Computation of biological equivalent dose (BED) can be used to quantify the expected biological effect associated with the treatment of a large fraction dose in a short period. The acutely-reacting normal tissue have a high α/β ratio and they are less responsive to change in fraction size. This might further explain why there was no increase in the acute toxicity rate with large fraction dose in HypoRT group compare to ConvRT group. The α/β ratios is low in late-reacting normal tissue such as fibroblasts therefore they are very responsive to increase in fraction size, leading to a late fibrosis. This was one of the primary concerns for randomized trials evaluating HypoRT compared to ConvRT, however, the late fibrosis was not worse with larger doses per fraction [11, 16-18]. Furthermore, in this initial report, considering the need for appropriate vascular flow and healing after oncoplasty, our concern that the larger doses used with HypoRT would possibly impact the integrity of the reconstruction was not observed. Considering the late toxicity in HypoRT group was not significantly high, this might be due to the number of patients and duration of the follow-up time. Longer follow-up is needed to confirm our results. However, the follow-up time of just over one year, provides some basis for continuing to assess this and, should there have been increased oncoplasty failure within our small cohort, it would have changed our use of HypoRT with our patients who undergo oncoplasty as part of BCT.

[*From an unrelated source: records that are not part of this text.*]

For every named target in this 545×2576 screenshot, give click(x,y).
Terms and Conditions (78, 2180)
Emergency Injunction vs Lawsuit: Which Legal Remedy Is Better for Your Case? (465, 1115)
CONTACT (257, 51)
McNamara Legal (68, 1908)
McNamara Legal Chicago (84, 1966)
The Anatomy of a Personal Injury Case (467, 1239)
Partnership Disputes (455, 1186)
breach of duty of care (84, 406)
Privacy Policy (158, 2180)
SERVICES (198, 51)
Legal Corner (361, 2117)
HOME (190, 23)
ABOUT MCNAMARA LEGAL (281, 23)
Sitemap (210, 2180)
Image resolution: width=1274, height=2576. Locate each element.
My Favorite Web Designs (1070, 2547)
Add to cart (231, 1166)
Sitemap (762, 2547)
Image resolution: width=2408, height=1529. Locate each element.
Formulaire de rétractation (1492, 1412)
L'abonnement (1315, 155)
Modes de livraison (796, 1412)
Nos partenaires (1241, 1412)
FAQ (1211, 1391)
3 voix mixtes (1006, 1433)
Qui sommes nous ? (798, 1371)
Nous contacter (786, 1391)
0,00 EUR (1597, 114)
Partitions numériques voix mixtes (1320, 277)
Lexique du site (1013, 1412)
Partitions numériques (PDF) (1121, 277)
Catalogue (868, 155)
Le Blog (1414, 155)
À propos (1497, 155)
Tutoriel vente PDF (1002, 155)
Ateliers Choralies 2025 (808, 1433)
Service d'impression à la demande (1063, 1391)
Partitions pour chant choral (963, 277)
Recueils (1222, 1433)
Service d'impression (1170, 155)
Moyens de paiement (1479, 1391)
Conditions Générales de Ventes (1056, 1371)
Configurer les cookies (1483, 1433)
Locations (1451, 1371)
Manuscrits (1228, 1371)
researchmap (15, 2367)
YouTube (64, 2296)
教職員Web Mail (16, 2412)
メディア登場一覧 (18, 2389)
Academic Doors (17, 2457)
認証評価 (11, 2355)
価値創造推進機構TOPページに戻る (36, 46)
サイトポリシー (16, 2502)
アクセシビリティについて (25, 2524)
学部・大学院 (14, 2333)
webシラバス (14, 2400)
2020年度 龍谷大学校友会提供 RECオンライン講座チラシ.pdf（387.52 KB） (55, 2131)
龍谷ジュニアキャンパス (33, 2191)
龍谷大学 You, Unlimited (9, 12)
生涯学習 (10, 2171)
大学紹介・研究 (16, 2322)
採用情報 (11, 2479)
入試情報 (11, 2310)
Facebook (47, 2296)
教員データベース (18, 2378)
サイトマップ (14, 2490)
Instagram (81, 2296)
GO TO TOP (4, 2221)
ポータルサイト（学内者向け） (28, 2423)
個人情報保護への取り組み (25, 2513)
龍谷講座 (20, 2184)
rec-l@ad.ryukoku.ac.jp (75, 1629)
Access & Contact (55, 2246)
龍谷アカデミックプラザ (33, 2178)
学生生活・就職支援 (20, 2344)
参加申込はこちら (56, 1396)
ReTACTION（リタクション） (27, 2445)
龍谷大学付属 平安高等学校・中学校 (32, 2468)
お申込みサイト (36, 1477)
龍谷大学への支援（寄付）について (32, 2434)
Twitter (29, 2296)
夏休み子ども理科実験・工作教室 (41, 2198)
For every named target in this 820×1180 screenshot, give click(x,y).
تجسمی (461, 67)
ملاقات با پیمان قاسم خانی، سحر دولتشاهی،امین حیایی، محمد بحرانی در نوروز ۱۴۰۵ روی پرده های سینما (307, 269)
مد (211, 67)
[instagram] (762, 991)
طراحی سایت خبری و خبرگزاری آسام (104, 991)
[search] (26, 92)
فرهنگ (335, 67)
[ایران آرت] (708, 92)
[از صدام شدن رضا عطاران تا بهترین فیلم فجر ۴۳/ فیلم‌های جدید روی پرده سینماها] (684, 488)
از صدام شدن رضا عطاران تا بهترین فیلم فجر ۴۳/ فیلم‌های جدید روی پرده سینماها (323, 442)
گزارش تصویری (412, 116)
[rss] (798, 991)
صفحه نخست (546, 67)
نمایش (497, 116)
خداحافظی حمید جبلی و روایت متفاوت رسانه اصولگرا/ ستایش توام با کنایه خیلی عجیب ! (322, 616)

Dose optimization with 3D planning, utilizing positioning, segments, and/or forward-planned field in field techniques was utilized in both treatment groups since these techniques have been shown to reduce acute skin toxicity [27, 28]. A formal dosimetric comparison between the cohorts was not performed; due to possible confounding factors such as different fraction size and breast dose. The retrospective nature of the analysis in this study may have resulted in selection bias. In order to overcome this, we attempted to include all patients treated with oncoplastic breast conservation surgery followed by either HypoRT or ConvRT in our institution. Limitations of this study may also include the short follow-up time and use of boost in the ConvRT group and failure to control for additional factors associated with toxicity, such as diabetes or smoking.
The current study shows that HypoRT is not associated with increased toxicity among women treated with oncoplastic breast conservation surgery compared with ConvRT. HypoRT should be explored further as a viable therapeutic option for those patients treated with new emerging surgical techniques, particularly when a boost is not clinically indicated.
Conflicts of interest
The authors declare no conflicts of interest.